Alice believes she is one of the last surviving Peasenhall Land Girls – at 18 she was one of the youngest there. And despite her youth, urban roots and small frame, she was a good worker.
“It was a very lonely life, especially for me, coming from the town,” she says. “You couldn’t see another house. Some of the only people we saw were Italian prisoners of war working in the fields next to us.”
Alice and Jean shared a room with two other girls in the former servants’ quarter and before long Alice struck up a friendship with a girl called Betty, who came from Lowestoft. Betty, however, soon left to get married before emigrating to Australia, though she and Alice are still in touch.
The 10-hour working day started early. Despite being issued with extra gloves, Alice’s hands would ache with pain in winter. “I remember my first day’s work, which started at 7am,” she says. “We all climbed into a covered truck, with packed lunches, and when we arrived in a very large field we were shown how to hoe sugar beet.
“There wasn’t a house or farm in sight and I felt I was in another world.

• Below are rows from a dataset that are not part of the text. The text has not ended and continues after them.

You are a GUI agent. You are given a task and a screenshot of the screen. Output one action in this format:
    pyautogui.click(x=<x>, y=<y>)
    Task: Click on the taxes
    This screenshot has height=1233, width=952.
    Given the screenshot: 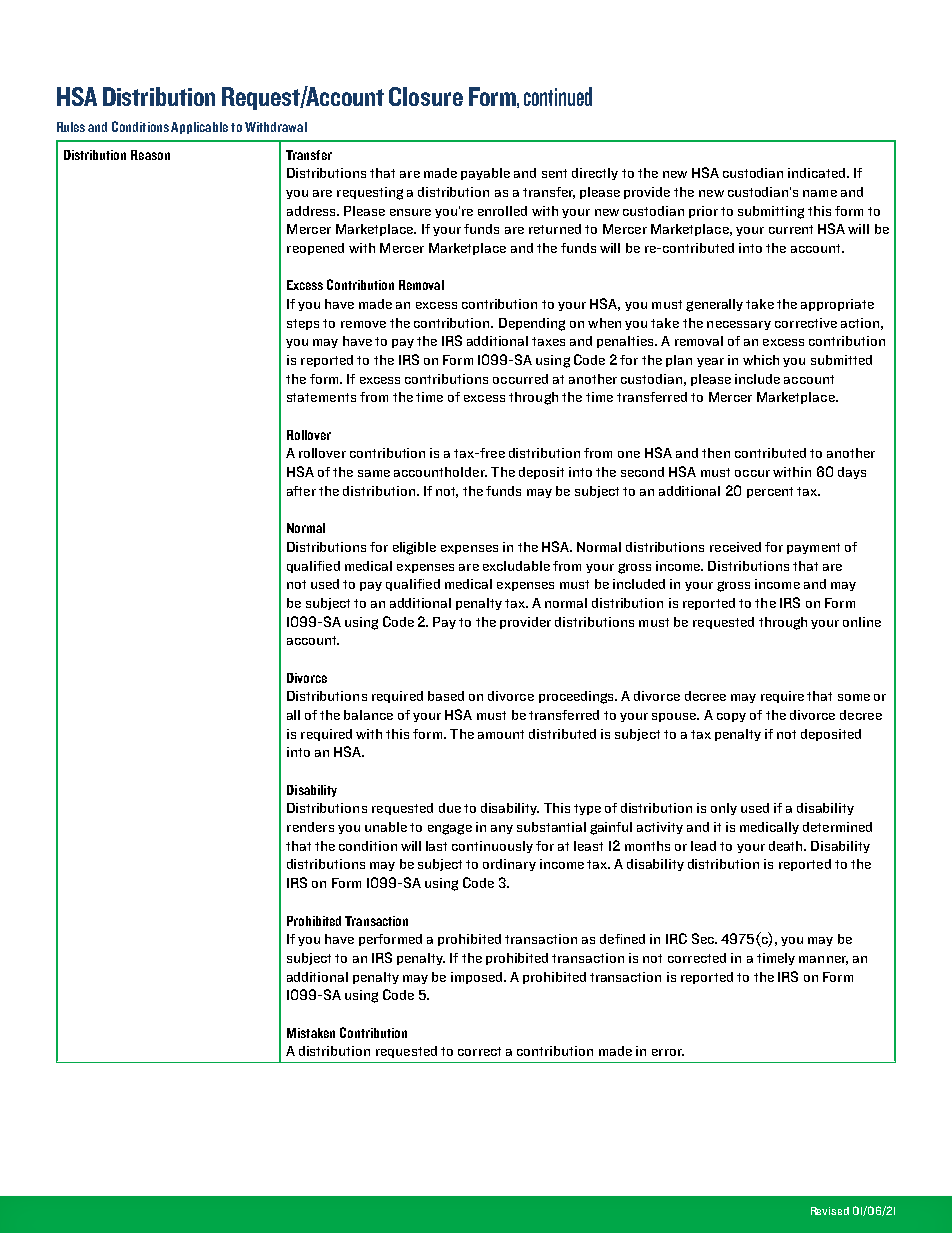 What is the action you would take?
    pyautogui.click(x=548, y=341)
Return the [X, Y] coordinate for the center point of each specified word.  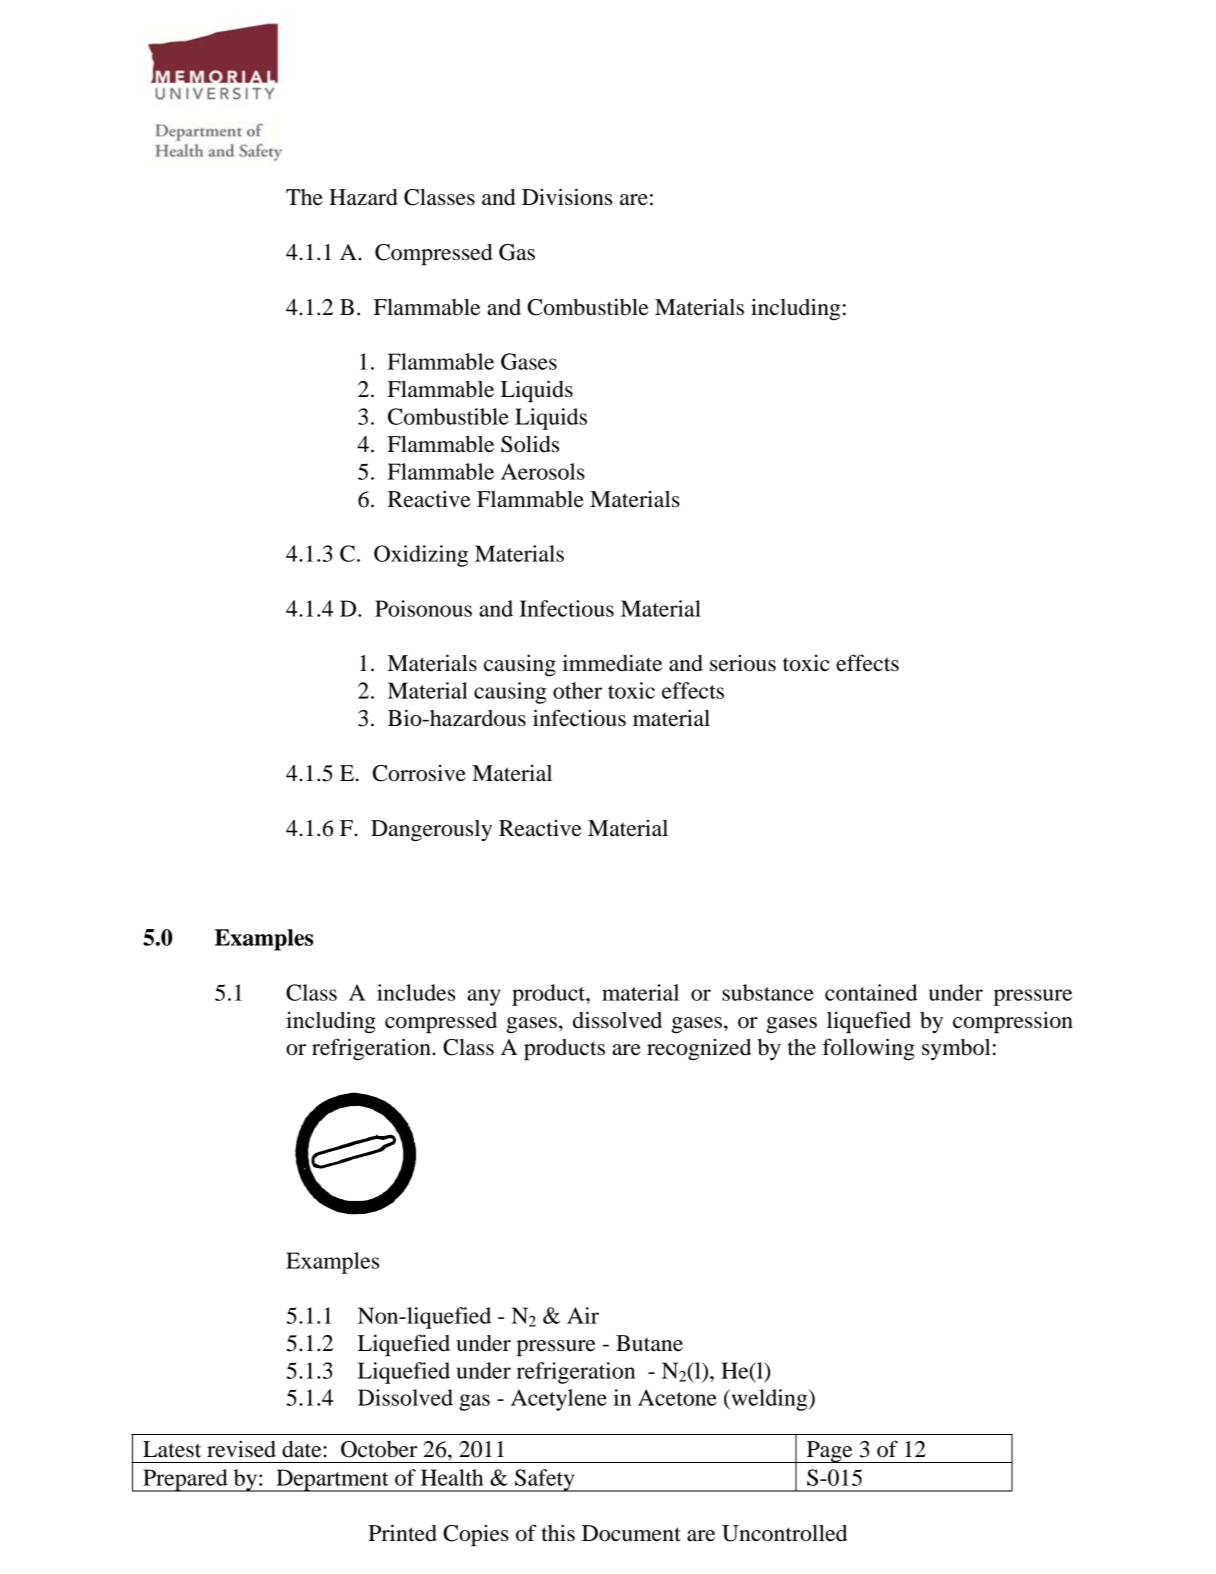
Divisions [567, 197]
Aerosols [543, 471]
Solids [530, 444]
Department [332, 1480]
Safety [545, 1480]
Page [829, 1452]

I got stuck into the work and when the forewoman blew her whistle we sat down to eat. Thinking it was lunch I began tucking in, when Jean said, ‘You’d better save some for your dinner – it’s only 10 o’clock’. It seemed like the longest day of my life.”
But she adjusted and soon jobs such as muck spreading, pea picking and harvesting became second nature, though she never got used to farm hands chasing and killing rabbits that bolted from the cover of the wheat and barley fields at harvest time.
“One job I was never asked to do was rat catching. I was terrified of rats, but some of the girls had to do it.”
The days may have been long and the work hard but the girls were well fed at the hostel. They got £1 12 shillings a week, from which payment for their board and lodgings was deducted, leaving them with little to show for their labours.
Eventually, the work took its toll and Alice developed a bad back, which made it impossible to continue. She was also tiring of Land Army life and, after being spooked by other girls, who told ghost stories and tales of the murder of servant girl Rose Harsent in the village in 1902, Alice resolved to leave.
Her last job was clearing long grass and thistles from Parham Airfield, ready for the arrival of a contingent of Polish airmen.
“The girls were talking as they worked and were hopeful they would meet a few of the men in the pub or dance hall,” says Alice. “I remember thinking, ‘I’ll soon be out of the Land Army so I certainly won’t be meeting any Poles’.” Little did she know, however, that she would marry one of those Polish airmen just five years later. Alice met Henryk Piotrowski not at Parham, the pub or a dance hall but after she returned to Ipswich.
By then Henryk, a tailor by trade, was working at clothes maker Glazebrook’s – with Alice, who had returned to live at Hadleigh Road with her parents.
“There was a works outing to Yarmouth and people were asking Henryk if he was going,” recalls Alice. “He said he would go if I went. I learnt later that Henryk went to Parham Airfield to collect his discharge papers from the Royal Air Force, so not only was I to eventually meet one of those Poles from Parham but I was to go on marry one of them.” The couple had eight children and were married 63 years, until Henryk’s death in 2013.
Alice received a medal in 2009 and looks back on her time at Peasenhall with affection. “The recruiting officer was not too pleased when I left and tried very hard to persuade me to stay, as our forewoman had sent a letter saying I was a hard worker and willing to do any work that came along,” she says.
“But I’m pleased I was never asked to do rat catching.”